---------- Material to process

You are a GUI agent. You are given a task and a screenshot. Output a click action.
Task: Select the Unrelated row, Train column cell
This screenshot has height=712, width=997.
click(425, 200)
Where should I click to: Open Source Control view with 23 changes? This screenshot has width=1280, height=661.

--------------------
---------- Material to process

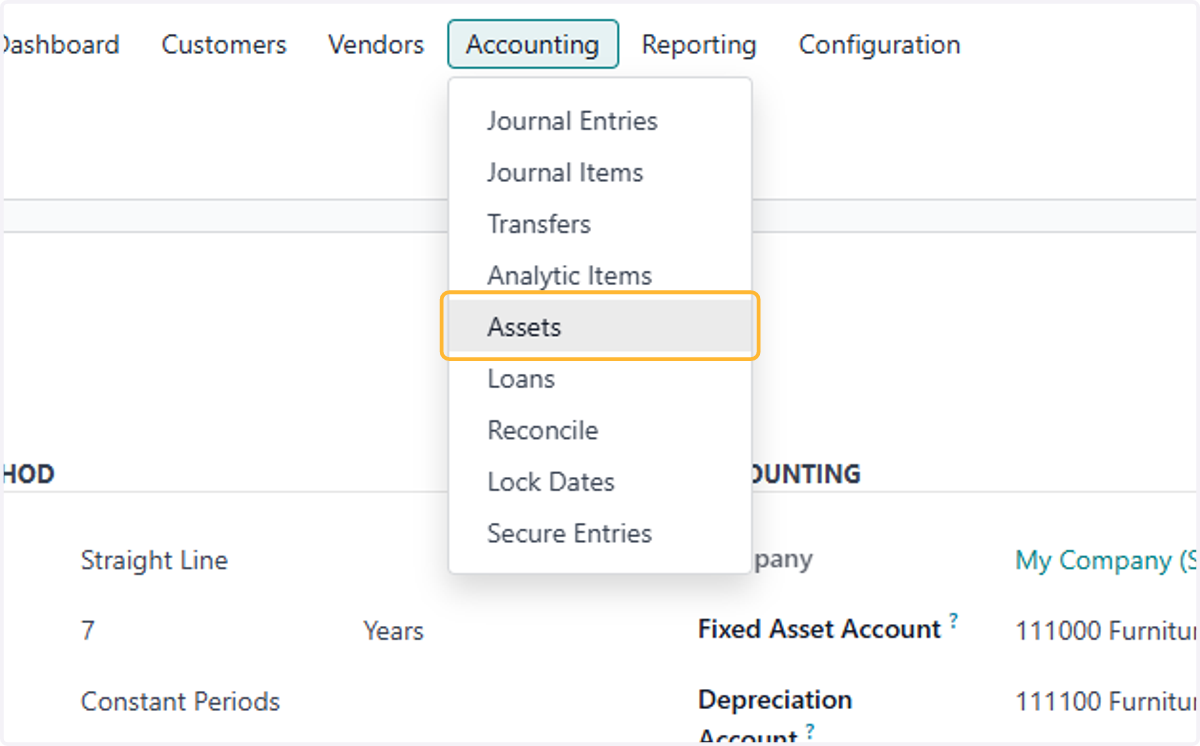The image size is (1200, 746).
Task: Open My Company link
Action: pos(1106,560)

--------------------

- **What you will do**: The required output is every line above from the one with "You are a GUI" down to the one with "Where should I", restated word for word, ends included.

- **Answer area**:
You are a GUI agent. You are given a task and a screenshot. Output a click action.
Task: Select the Unrelated row, Train column cell
This screenshot has height=712, width=997.
click(425, 200)
Where should I click to: Open Source Control view with 23 changes? This screenshot has width=1280, height=661.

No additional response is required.